Sports

MoveFree parkour classes expand to Kirkland

MoveFree Academy co-founder Rami Mackay, center, leads a small-group class on the basics of parkour by teaching weight transfer. Mackay teaches parkour classes at the Kirkland Boys and Girls Club.  - Courtesy photo
MoveFree Academy co-founder Rami Mackay, center, leads a small-group class on the basics of parkour by teaching weight transfer. Mackay teaches parkour classes at the Kirkland Boys and Girls Club.
— image credit: Courtesy photo

By K.J. Hiramoto

UW News Lab

The rising popularity of parkour, a training regimen, has grown from viral YouTube shares to classes being taught throughout the Eastside. Kyle Groussman and Rami Mackay of the MoveFree Academy opened their newest location at the Kirkland Boys and Girls Club earlier in the year to teach teens and preteens how to parkour.

“It was tough finding time to set everything up first,” Mackay said. “But here we are now with eight total locations and having this as our full-time jobs. I feel like we’re in a good spot.”

Parkour is a training discipline developed using military obstacle course training. Participants use only things in the environment to move from place to place.

Mackay, who co-founded the MoveFree Academy with Groussman said that the toughest part of launching their business initially was finding the time to set everything up efficiently.

“At that time I was a full-time student and working another job,” Mackay said. “Kyle was also working another job but we finally found time.”

The academy started off by teaching free lessons in the teen center at the Bellevue Boys and Girls Club, the classes progressed to paid classes, and eventually other Boys and Girls Club locations began asking Groussman and Mackay if they would be willing to teach classes in multiple locations.

Groussman, a parkour coach, said that there’s more to the sport than just running and jumping. He explains there are various components related to studying the art of human movement.

“A lot of people think parkour is a new sport,” said Groussman. “But we look a lot into proper biomechanics and kinematics. Everything it takes to not only maximize the kids’ performance and safety. We also look at recommendations from local physical therapists on how they should squat, strike their feet, or land.”

Groussman added that the program draws a lot of inspiration from the discipline involved in martial arts.

“We view parkour as not necessarily just a sport but also a discipline,” Groussman said. “We kind of hit the ground running in these classes.

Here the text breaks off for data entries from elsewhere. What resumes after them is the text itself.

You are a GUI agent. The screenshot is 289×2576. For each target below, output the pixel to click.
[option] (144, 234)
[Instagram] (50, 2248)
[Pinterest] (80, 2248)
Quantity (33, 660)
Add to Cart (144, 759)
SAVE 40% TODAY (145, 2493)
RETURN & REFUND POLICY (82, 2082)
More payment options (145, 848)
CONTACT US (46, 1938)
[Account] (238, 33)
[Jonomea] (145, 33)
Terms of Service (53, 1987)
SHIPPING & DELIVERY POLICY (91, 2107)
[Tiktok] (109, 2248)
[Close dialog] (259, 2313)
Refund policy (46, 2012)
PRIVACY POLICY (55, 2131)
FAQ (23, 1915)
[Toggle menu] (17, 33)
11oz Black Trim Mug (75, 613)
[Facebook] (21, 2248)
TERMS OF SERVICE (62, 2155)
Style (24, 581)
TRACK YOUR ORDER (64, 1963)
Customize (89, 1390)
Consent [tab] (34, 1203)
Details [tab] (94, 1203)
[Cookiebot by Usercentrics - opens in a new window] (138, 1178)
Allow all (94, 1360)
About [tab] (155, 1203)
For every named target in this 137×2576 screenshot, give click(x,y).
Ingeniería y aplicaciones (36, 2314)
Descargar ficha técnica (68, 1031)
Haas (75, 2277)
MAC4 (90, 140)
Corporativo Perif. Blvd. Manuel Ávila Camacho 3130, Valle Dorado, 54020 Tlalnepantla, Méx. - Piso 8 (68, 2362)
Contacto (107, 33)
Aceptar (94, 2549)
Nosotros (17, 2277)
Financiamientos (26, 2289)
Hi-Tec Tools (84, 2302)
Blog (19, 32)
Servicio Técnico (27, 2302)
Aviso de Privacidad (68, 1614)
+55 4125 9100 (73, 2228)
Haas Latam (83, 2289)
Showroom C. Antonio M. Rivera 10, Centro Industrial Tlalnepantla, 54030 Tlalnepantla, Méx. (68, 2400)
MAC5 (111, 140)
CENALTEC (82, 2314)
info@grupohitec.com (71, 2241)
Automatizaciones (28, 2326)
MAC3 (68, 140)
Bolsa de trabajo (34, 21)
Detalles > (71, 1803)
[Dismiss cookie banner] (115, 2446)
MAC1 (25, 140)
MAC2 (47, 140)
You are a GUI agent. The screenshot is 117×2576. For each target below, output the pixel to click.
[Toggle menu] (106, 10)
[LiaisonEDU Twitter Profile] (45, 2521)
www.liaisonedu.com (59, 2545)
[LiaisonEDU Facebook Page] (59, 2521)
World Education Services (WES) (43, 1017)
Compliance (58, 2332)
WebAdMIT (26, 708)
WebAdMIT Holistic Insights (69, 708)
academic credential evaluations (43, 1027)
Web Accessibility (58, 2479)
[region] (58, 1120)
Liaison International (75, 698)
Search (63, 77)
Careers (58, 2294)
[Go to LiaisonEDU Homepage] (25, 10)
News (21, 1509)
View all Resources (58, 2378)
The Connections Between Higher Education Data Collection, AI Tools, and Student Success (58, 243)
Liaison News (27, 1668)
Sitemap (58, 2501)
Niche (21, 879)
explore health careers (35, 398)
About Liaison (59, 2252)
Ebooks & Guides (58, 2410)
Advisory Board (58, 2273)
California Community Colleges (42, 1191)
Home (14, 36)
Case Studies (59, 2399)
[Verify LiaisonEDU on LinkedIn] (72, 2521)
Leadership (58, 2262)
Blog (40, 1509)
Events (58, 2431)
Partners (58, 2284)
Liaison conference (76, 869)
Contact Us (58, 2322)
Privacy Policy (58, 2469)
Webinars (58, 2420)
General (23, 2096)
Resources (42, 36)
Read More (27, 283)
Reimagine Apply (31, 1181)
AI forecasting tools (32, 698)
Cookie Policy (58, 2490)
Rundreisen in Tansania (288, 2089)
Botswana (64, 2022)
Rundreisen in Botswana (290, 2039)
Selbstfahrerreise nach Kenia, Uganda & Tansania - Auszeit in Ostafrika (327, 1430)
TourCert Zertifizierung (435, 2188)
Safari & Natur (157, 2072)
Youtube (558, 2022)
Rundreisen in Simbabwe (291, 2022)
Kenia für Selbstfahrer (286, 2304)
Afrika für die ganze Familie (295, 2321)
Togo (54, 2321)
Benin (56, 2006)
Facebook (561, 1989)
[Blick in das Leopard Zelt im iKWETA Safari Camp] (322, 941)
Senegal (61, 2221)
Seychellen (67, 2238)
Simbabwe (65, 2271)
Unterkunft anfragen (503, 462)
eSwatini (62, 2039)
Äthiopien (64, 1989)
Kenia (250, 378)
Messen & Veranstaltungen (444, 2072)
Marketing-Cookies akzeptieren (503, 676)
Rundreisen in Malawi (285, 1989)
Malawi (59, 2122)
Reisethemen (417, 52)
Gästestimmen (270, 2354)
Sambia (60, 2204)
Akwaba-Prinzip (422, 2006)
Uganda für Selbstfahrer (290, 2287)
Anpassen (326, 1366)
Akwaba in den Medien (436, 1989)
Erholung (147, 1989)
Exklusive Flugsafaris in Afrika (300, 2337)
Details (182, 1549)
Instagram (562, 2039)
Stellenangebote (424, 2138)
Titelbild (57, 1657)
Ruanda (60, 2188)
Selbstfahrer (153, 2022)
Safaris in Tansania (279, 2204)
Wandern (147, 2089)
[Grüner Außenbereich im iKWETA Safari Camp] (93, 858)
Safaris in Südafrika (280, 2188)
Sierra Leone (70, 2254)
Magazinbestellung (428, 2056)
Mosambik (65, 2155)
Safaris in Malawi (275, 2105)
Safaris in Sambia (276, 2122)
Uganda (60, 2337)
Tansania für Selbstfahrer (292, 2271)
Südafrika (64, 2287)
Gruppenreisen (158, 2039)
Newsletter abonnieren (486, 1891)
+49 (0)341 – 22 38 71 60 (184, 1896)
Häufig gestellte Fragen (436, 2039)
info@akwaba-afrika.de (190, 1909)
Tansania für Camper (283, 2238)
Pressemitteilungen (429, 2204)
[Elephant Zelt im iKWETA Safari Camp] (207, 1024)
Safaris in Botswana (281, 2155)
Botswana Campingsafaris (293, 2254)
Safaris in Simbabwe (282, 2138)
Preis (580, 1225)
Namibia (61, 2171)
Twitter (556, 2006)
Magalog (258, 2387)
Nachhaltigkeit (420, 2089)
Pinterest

From the first day of the curriculum, we borrow milestones and teach them certain movements depending on their skill level.”

Daniel Hall has taught students how to do parkour for MoveFree Academy for six months. He said that his favorite part of teaching his students is watching the sense of progression.

“Many will come in not knowing much about parkour and they’ll have a big idea from videos on the internet and expect huge roof jumps,” Hall said. “Some of them feel discouraged initially, but those that don’t become ambitious and feel a sense of achievement as they improve.”

K.J. Hiramoto is a student in the University of Washington Department of Communications News Laboratory.